I think you could say it was when I was thirteen—if you define “writing seriously” rather loosely as with intent to finish and possibly publish. I don’t remember thinking or articulating “I want to be an author” at any point. It just sort of happened. The fun of creating larger works pulled me in and I haven’t stopped since.
Question 2 ~ Are you often plagued with ideas for new stories? If so, how do you deal with them?
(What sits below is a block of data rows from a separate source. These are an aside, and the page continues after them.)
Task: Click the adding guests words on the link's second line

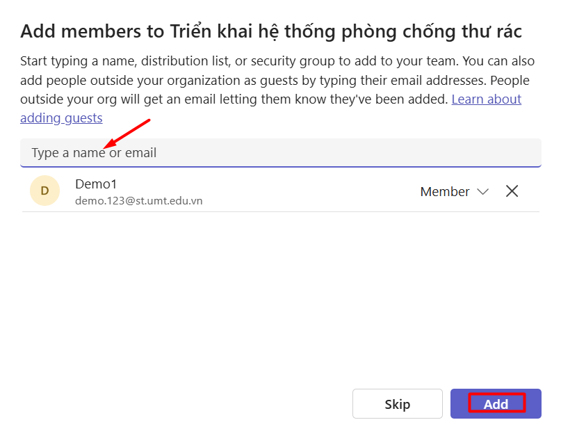Action: 61,118
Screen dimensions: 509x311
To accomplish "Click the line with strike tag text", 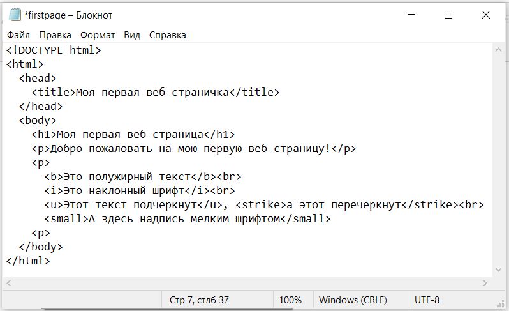I will point(264,205).
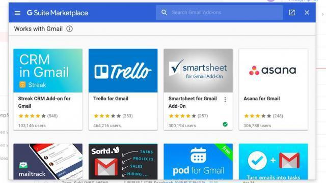Screen dimensions: 326x183
Task: Open Marketplace in a new window
Action: click(x=292, y=12)
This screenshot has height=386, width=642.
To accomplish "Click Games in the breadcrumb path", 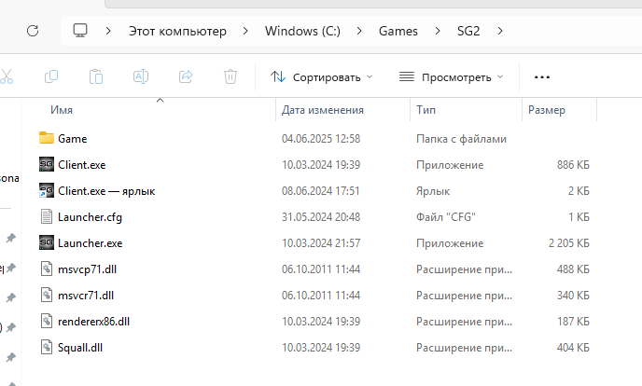I will pos(398,31).
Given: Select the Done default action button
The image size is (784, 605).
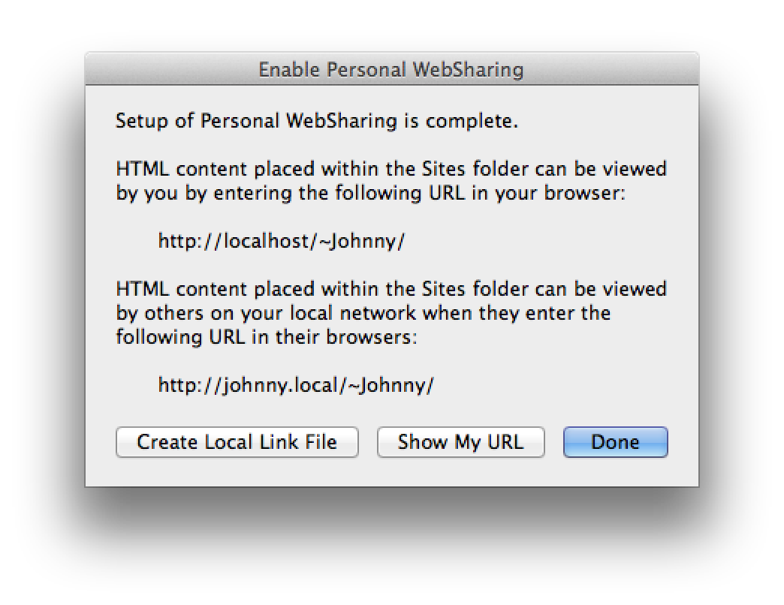Looking at the screenshot, I should point(614,442).
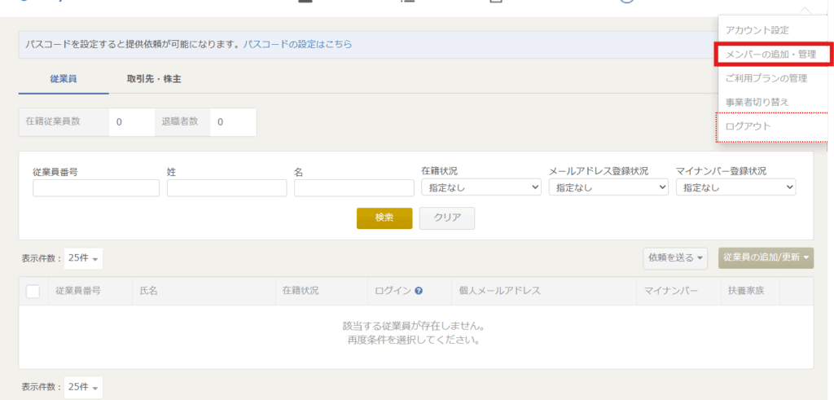Focus the 従業員番号 input field
Viewport: 834px width, 400px height.
coord(96,188)
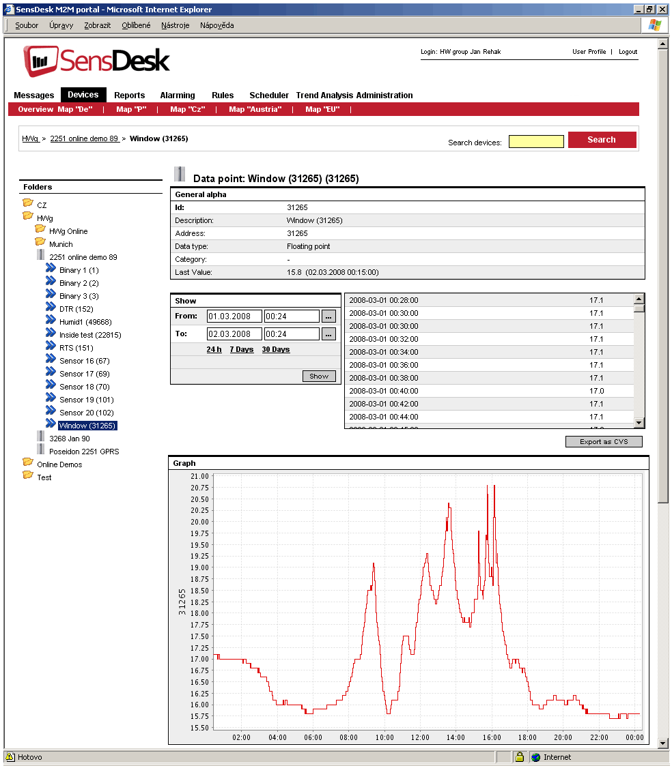672x768 pixels.
Task: Click the security lock icon in status bar
Action: coord(520,756)
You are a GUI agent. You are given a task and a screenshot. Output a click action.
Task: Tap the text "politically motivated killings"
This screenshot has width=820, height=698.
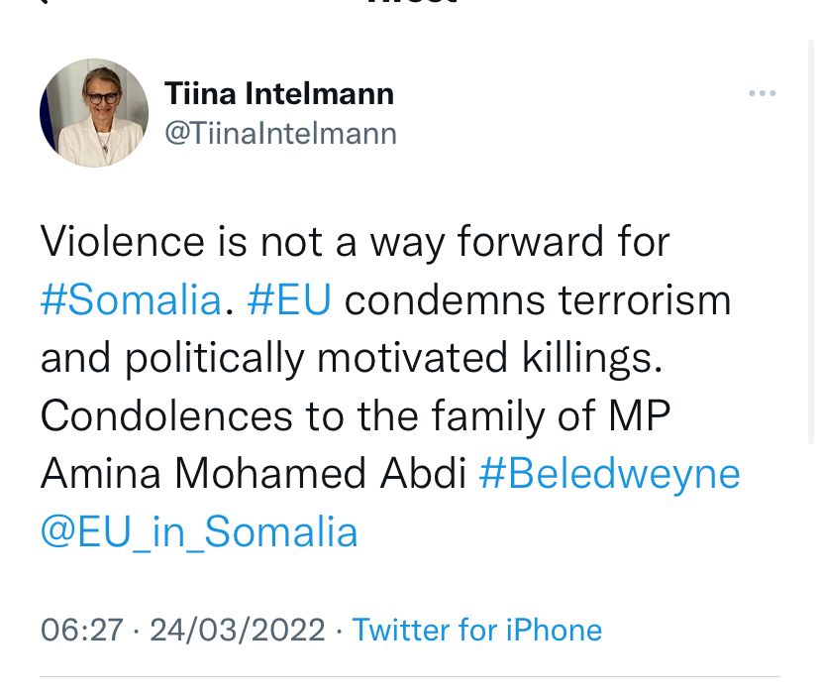(x=391, y=358)
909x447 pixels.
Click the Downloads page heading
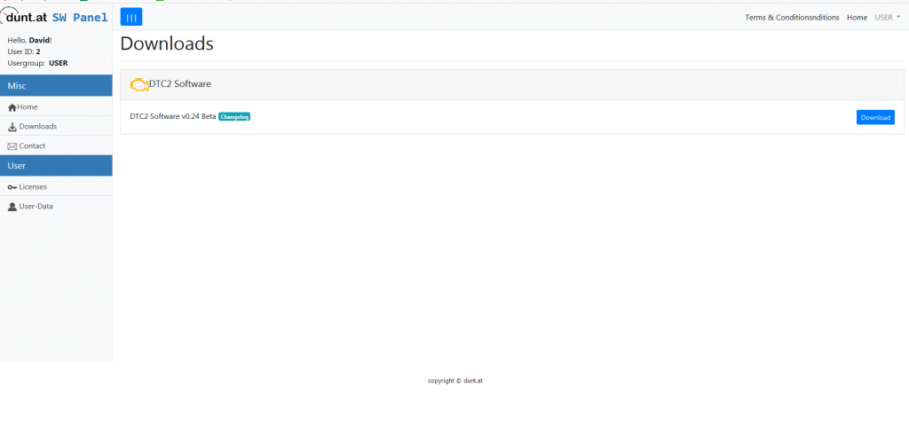[x=167, y=43]
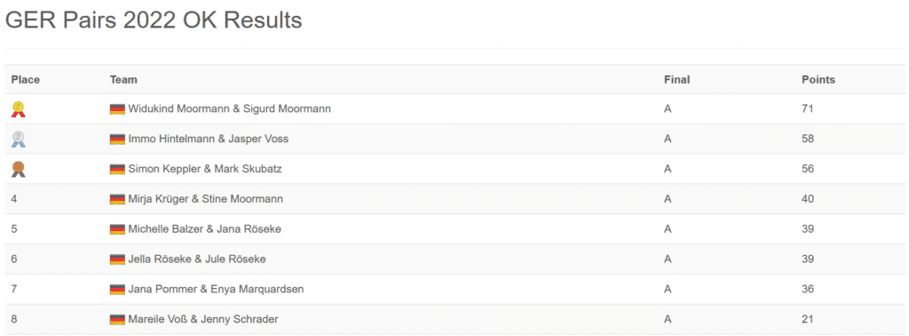
Task: Click German flag beside Mareile Voß
Action: (117, 319)
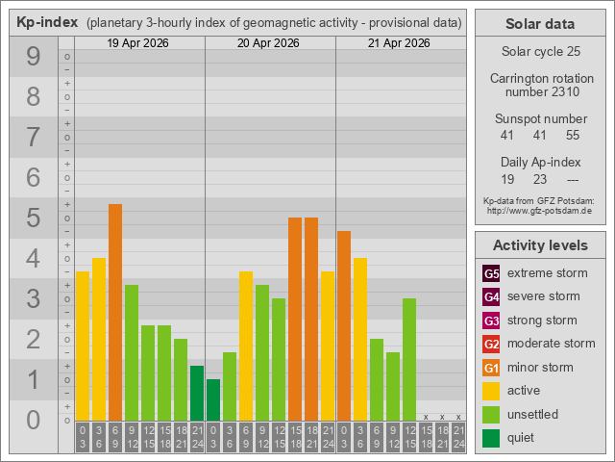
Task: Select the 19 Apr 2026 date header
Action: (139, 43)
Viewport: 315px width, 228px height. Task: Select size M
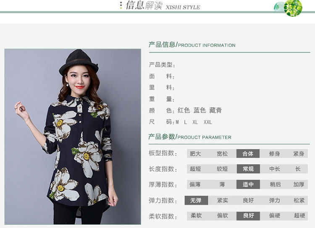click(x=177, y=122)
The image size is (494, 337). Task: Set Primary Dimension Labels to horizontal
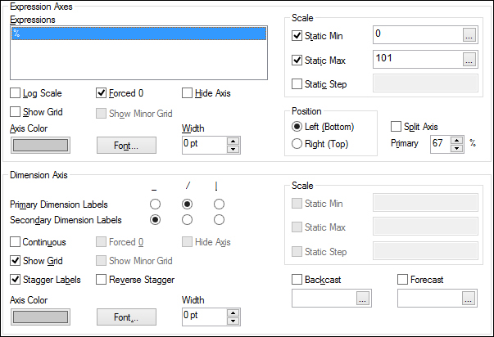(155, 204)

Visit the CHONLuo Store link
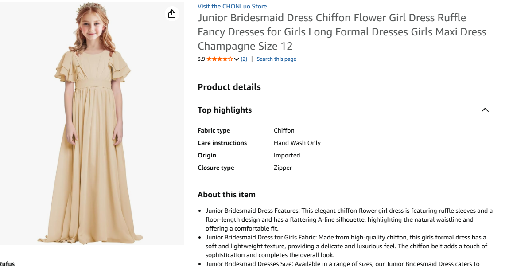(232, 6)
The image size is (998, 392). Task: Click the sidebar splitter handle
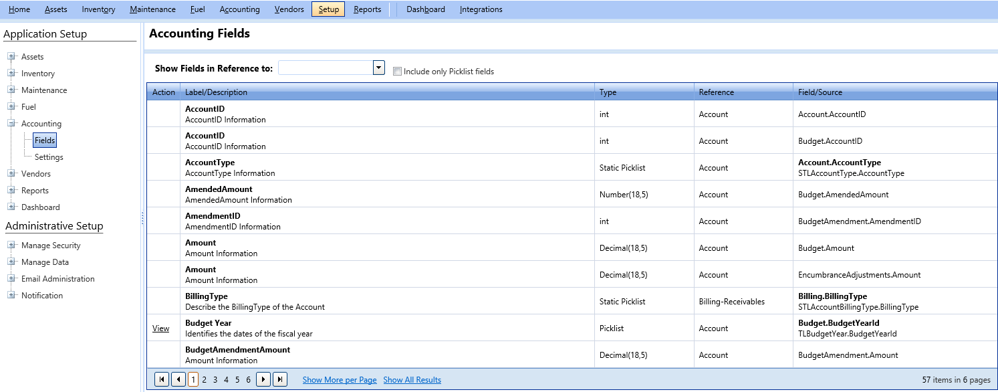click(x=142, y=219)
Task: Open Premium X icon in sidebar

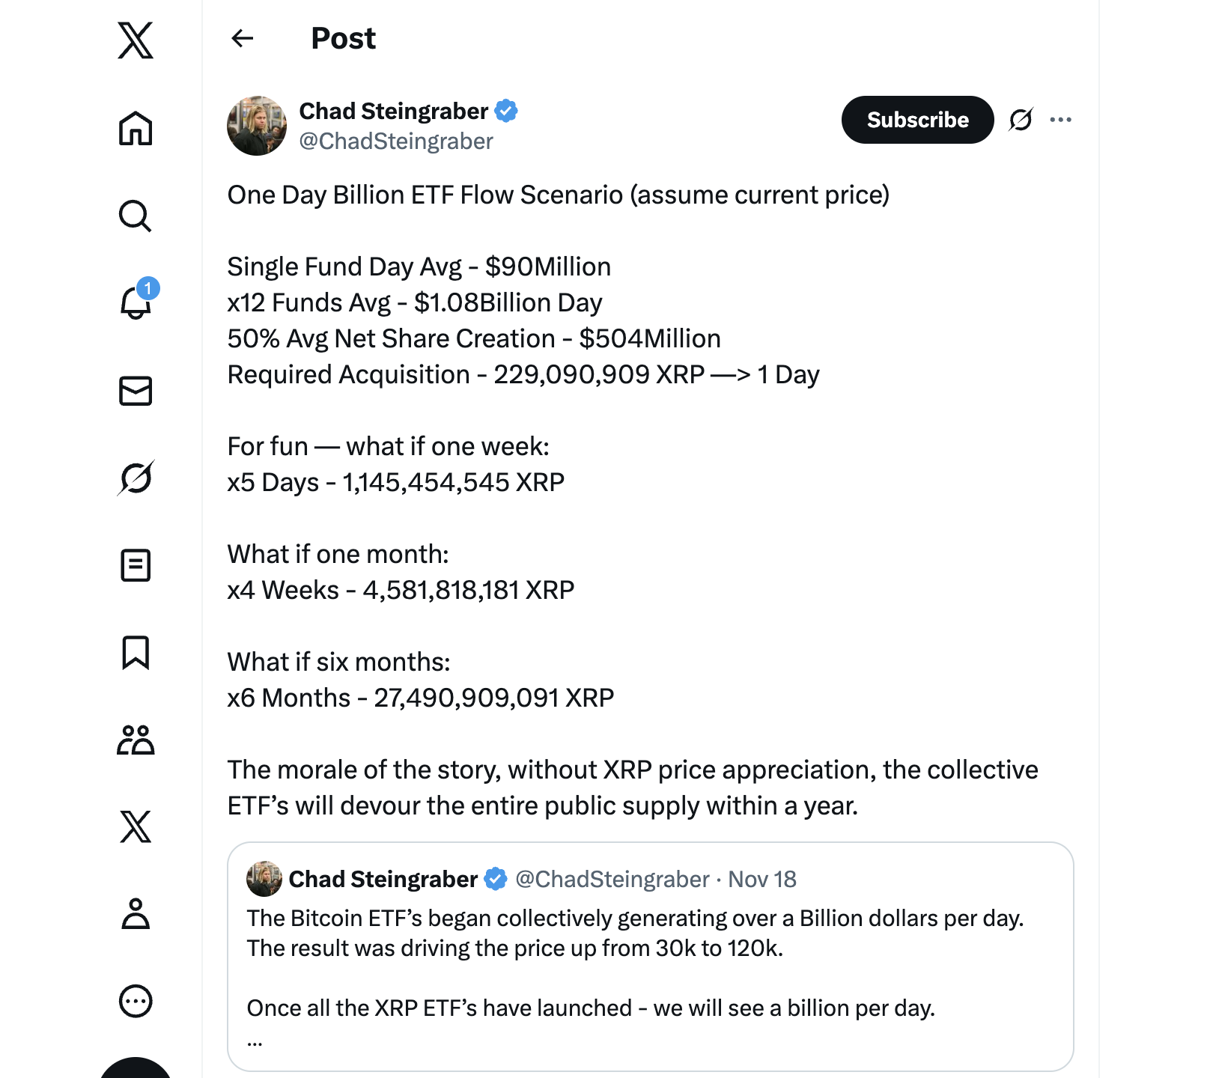Action: point(136,826)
I’m bombarded with new ideas all the time. How do you stop it? I can’t figure out how to make it stop. I tend to jot them down in my notebook if they hang around long enough. A way to deal with them would be to ask myself if they really need a whole novel or if they might be just as good or better as a short story or even a story-poem. They could always be adapted to full novels later, should I decide they really should go that way. That way there wouldn’t be this “novels to write in the next ten years” list growing in my brain. Not everything has to be a trilogy or a series, either. Haha! I give myself some very good advice, but I very seldom follow it.
Question 3 ~ What is your opinion of Social Media when it comes to writing time?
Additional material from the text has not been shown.